Brace, the newest wanderer over water, stood beside Conally on the boat deck as Conally stripped the canvas cover off the boat. “Stand down to the main deck,” Conally told him. “Make way for the boat crew.”
“What’ll I do?”
“Stop being stupid. Man the rail to fend off.”
Dane, Conally, Glass, Joyce and Rodgers jumped, sat beside shipped oars, riding the boat in the wind of the deck like men preparing for a sail across the sky. Fallon, McClean and Racca tended lines, fended off, and the boat dropped in rapid jerks toward the sea, a controlled crash.
“Unhooked forward.”
“Unhooked aft.”
“Oars. Get ’em over.
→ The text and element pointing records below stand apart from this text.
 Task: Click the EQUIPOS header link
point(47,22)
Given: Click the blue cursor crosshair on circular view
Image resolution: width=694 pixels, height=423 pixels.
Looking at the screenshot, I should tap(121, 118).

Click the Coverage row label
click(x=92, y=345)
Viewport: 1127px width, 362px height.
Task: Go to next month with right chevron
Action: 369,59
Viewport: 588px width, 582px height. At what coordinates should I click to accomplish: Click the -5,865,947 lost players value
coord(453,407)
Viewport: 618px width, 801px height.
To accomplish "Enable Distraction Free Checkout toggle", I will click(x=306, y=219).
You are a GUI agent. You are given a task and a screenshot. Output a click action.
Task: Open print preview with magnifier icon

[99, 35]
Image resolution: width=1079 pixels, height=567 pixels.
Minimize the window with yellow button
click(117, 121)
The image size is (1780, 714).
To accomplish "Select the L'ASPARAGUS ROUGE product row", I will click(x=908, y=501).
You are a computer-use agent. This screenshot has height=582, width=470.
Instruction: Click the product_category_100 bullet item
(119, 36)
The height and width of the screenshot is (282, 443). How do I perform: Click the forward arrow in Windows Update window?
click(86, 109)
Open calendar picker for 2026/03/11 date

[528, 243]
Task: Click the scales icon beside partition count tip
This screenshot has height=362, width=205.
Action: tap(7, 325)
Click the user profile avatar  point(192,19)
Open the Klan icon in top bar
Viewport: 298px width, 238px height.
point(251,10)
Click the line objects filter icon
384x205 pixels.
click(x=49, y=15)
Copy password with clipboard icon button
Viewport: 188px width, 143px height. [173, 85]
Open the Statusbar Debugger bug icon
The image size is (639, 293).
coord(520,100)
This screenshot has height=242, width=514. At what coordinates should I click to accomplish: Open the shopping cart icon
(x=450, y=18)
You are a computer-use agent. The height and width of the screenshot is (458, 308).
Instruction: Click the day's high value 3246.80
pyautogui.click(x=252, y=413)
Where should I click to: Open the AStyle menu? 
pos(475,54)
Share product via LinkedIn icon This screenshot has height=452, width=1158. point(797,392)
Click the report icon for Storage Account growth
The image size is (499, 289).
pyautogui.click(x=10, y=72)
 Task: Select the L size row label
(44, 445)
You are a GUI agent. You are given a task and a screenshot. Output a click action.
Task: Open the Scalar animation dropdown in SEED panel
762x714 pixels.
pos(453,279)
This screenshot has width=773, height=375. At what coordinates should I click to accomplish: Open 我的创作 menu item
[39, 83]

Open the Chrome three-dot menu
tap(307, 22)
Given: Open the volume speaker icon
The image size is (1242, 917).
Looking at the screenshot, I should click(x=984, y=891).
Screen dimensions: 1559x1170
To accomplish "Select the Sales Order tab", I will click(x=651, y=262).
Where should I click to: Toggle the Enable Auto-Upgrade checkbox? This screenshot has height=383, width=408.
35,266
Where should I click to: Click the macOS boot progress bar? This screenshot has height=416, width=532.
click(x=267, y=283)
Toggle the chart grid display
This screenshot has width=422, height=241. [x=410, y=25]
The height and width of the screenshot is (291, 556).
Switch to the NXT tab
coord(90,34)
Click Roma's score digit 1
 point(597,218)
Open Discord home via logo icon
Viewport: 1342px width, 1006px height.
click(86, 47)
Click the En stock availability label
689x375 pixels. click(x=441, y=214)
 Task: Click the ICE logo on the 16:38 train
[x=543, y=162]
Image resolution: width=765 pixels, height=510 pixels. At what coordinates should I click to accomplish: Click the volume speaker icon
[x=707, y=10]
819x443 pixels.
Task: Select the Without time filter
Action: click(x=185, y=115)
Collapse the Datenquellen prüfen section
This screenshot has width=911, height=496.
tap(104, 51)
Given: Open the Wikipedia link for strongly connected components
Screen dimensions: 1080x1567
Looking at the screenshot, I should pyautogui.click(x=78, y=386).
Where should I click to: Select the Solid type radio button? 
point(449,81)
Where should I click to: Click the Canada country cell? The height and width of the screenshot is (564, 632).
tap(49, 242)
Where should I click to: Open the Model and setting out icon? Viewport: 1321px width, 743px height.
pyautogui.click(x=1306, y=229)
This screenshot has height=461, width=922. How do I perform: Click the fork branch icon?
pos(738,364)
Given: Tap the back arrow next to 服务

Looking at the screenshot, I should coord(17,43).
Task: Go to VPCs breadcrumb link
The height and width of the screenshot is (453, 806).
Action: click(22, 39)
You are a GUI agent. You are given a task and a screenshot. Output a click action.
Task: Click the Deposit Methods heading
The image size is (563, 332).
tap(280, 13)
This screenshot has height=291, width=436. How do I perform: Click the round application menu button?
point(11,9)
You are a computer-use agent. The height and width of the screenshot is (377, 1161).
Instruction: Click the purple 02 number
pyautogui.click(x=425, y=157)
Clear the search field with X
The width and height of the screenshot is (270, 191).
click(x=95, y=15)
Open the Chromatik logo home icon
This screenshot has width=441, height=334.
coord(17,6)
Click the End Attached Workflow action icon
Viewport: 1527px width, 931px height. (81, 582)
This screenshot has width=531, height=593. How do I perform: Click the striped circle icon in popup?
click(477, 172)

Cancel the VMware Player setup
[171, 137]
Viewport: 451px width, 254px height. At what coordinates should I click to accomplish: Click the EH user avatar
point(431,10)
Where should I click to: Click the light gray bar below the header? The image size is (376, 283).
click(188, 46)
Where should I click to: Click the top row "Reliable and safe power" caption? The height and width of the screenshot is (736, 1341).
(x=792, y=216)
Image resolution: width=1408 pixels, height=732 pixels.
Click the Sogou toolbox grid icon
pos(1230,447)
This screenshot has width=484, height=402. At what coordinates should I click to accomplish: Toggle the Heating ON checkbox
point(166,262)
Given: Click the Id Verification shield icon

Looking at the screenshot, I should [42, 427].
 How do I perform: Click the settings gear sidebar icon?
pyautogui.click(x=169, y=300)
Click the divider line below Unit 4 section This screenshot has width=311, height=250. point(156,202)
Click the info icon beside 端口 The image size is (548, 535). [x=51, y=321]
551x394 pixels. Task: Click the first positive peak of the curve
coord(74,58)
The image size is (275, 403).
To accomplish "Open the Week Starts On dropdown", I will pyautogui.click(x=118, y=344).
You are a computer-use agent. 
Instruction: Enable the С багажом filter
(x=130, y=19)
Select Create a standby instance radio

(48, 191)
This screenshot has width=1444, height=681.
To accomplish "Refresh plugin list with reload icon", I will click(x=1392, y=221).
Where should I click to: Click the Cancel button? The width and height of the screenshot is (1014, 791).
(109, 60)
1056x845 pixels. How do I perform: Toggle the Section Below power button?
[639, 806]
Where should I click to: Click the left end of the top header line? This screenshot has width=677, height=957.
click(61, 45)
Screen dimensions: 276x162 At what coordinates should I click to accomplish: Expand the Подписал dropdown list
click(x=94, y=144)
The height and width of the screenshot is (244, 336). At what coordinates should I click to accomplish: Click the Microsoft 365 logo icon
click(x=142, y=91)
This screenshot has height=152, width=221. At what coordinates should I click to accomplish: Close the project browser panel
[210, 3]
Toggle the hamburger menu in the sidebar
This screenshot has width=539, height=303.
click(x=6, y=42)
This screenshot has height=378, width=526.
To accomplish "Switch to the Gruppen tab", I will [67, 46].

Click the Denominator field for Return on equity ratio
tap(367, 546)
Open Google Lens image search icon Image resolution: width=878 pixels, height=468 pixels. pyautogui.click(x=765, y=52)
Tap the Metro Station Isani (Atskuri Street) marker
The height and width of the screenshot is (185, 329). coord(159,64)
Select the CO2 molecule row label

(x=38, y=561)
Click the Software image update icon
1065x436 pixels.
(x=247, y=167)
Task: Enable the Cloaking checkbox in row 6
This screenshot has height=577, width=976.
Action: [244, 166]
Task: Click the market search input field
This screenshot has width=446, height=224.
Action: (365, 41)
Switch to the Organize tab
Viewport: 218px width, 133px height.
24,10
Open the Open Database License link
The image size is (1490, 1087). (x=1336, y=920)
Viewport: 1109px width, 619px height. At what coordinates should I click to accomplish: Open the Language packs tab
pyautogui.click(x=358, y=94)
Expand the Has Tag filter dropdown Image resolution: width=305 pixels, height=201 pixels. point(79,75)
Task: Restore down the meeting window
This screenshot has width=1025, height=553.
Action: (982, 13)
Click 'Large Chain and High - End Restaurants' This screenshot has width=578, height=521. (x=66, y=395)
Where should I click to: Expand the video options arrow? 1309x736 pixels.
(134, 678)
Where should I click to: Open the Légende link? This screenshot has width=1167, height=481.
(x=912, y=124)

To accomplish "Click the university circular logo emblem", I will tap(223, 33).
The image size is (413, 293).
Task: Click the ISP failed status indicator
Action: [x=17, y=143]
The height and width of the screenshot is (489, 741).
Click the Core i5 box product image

Dig.”
Howard staggered forward, packing a bulky stretcher, the straps free and dangling like a machine of the Inquisition prepared to clasp a victim. He bumped into Brace.
“What? What?”
“Stand by to take their lines. Unhook those chains. Let down fenders.”
McClean arrived. “Child,” he said to Brace, “do it this-a-way.” To Howard he said, “I got it.”
“Blankets,” said Howard vaguely, and dashed toward a hatch beyond which brooded the medical locker.
Dane stood at the sweep, grunted orders, swore thinmouthed and violent as the boat returned, sliding into the lee made when Levere turned the ship. Dane’s mouth hammered out shapes of words above his eyes which flashed with eternal-seeming pain; either the hot pain of rheumatism or the cold burn of the sea. In the boat a flyer bent forward, jammed between two oarsmen, leaning like a drunk or a propped dead man against the post of Conally’s back, while Conally dabbed at the sea with an oar, ineffective, off balance.
With the helm trusted to the hands of his first quartermaster, Levere appeared on the main deck as the boat came alongside.
“How is he, chief?”
“Near froze.”
“Can he talk?”
“He’s too froze.”
“The other one?”
“Not a chance.”
“Chief Snow to the messdeck,” Levere told Brace. “On the double, sailor.” Levere turned to Howard. “Assist Chief Snow. Get this man talking.”